Problem description:
Could you return, unchanged, the lines of the entries from the line with "Screen dimensions: 650x1372" through the end of the entries, including both ends and leaving the pictures out?
══════
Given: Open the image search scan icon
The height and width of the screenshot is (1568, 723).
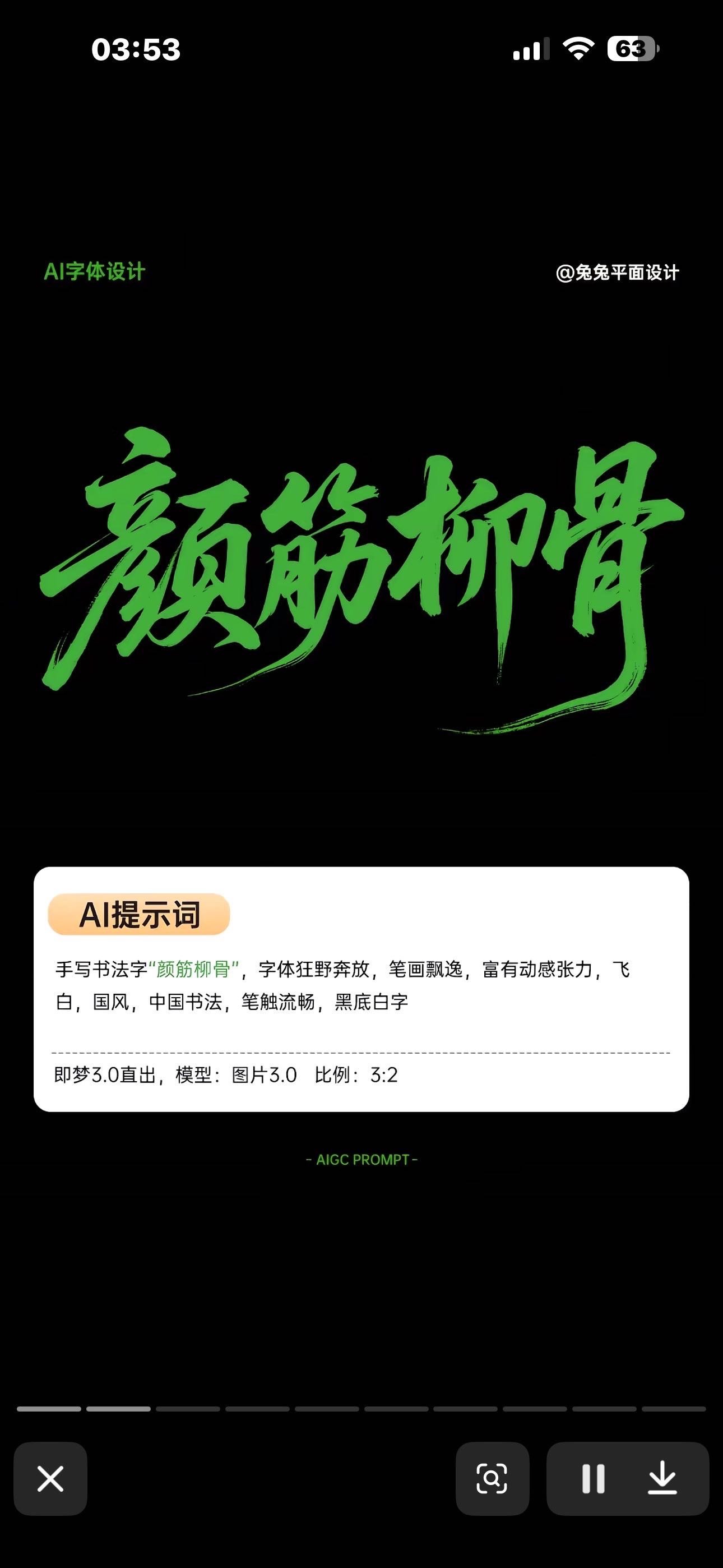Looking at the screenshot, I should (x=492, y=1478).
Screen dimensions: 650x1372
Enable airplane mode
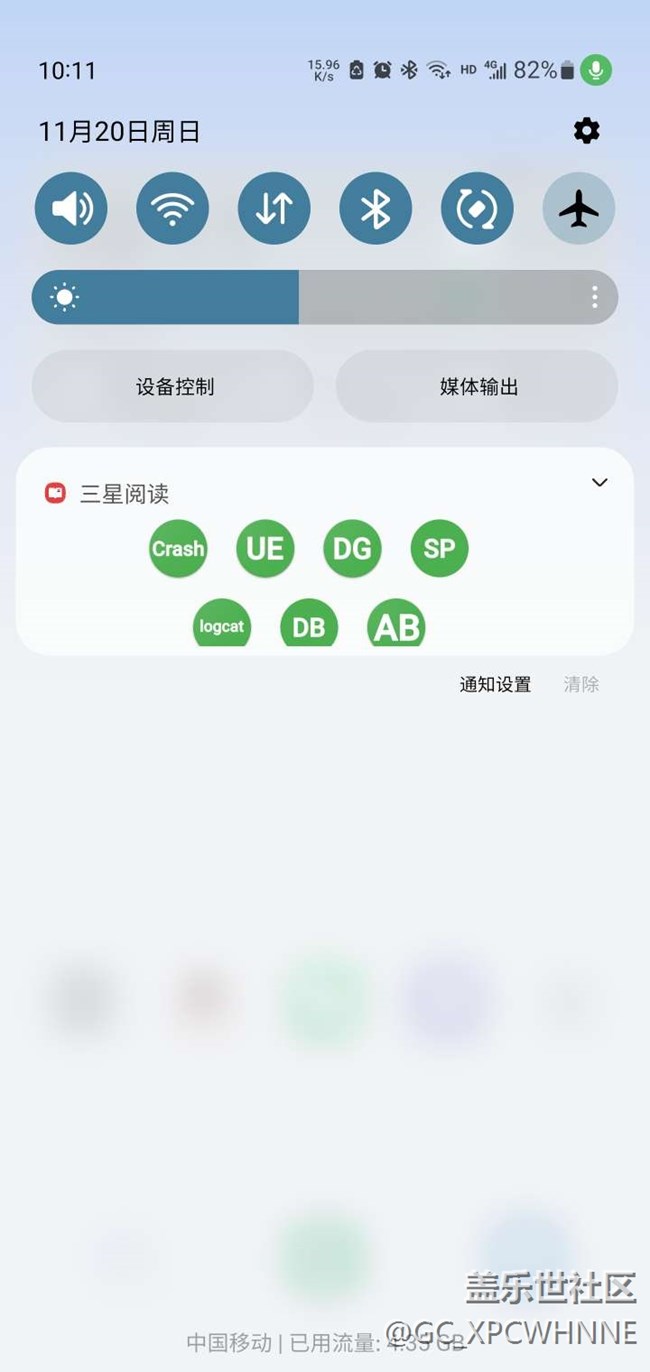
══════
Answer in full:
Screen dimensions: 650x1372
Enable airplane mode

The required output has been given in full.